Eeeeey it’s the fly trap! That’s a neat little book cameo. Oooooh and the dead Fade too.
Oh yeah I was waiting for someone in Cairhein to give Rand shit for looking like an Aiel 😅 gonna give that guy even more PSTD
Ok, looking at this guy’s waffleknit bathrobe… Donal Finn is RIGHT, Mat has been wearing a bathrobe this entire time. I want him out of Liandrin’s weird torture basement and into some fancy duds immediately!!!
I bet this guy reminds Rand of Tam, assuming he knows Tam’s backstory
Wow who vets these employees?
Liandrin like ‘I’ll just pocket this deadly poison don’t mind me”
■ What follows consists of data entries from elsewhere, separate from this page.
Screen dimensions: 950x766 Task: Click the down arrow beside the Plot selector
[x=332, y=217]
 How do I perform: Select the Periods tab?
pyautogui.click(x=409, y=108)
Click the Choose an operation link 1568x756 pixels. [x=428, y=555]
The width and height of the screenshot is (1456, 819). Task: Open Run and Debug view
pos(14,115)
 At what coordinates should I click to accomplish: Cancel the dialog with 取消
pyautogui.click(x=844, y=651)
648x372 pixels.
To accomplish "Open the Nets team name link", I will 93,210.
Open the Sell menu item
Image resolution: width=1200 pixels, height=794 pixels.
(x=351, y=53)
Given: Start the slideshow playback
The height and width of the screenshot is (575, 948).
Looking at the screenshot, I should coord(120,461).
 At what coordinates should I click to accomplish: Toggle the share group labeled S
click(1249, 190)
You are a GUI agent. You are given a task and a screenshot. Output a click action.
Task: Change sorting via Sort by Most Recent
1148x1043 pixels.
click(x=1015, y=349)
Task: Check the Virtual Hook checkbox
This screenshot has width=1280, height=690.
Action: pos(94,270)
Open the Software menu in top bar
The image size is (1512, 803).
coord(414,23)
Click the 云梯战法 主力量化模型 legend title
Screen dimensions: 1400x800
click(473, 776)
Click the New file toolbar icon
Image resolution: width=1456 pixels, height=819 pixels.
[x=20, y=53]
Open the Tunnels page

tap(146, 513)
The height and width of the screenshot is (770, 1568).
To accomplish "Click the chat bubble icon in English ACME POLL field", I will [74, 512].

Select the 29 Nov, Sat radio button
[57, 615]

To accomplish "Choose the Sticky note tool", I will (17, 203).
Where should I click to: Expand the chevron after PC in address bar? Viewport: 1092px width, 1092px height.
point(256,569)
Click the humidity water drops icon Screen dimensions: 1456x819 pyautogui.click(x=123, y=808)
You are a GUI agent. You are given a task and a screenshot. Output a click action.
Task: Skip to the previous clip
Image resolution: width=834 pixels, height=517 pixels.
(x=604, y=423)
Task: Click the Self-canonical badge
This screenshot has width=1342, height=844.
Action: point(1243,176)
I am here to watch Nyneave Heal and to make snarky comments about Liandrin and I have paused the episode so I am temporarily out of snarky comments about Liandrin
Oh I like the Accepted sleeves
“Men who can channel are not a disease” You tell her, Nyneave!!!
I don’t think they should let Liandrin teach Accepted either >:( also lol @ thinking you could stop Nyneave from being a Yellow, that ajah has her name all over it
…honestly I’m with Mat, we just saw her palm a poison and Liandrin doesn’t give anything nice to men without an ulterior motive
Ok I laughed at Mat’s choreography
I really hope he’s breaking out and not breaking into A Secret Dagger Chamber or something
Oh Elayne you are about to get a shock
Oh Egwene’s face was PERFECT
“You know, some of the greatest pairings have been between novices in adjacent rooms” Good lord the WLW Agenda on that girl! flawless, no notes
I would also be like ‘yeah yeah’ if a Green told me the Last Battle was coming, tbf. They’re the Apocalypse Prepper Ajah, you gotta take it with a grain of salt.
Love the canon detail of Nyneave never giving Aes Sedai their honorifics
Watch Nyneave discover Mat’s oubliette but he’s already gone 😂 (my guess)
BIG FISH
Oh Verin :D
Uh oh, I remember this part with the Trolloc mask.
Oh Rand honey, your heart is in the right place but your hands are not
Lmao she does not ever stop
This is not femdom!!! Illegal illegal red alert 🚨 🚨 🚨 Robert Jordan is rolling unquietly in his grave 😡 although I guess Selene got what she wanted so maybe it is femdom 🤔
Hah, I was wondering how Elayne got away with fancying up her room.
Liandrin loves someone??? OH SHIT that’s her son.
Awwwwwww we needed Min and Mat bonding and this is giving!!! I love that the show really shows how these people are friends
Mat is sharing his spoon, my heart ♥️
Moiraine like ‘oh god shut up, fine’
I do love the pond story, straight from New Spring :D
I cannot wait for Mat and Min shenanigans!!!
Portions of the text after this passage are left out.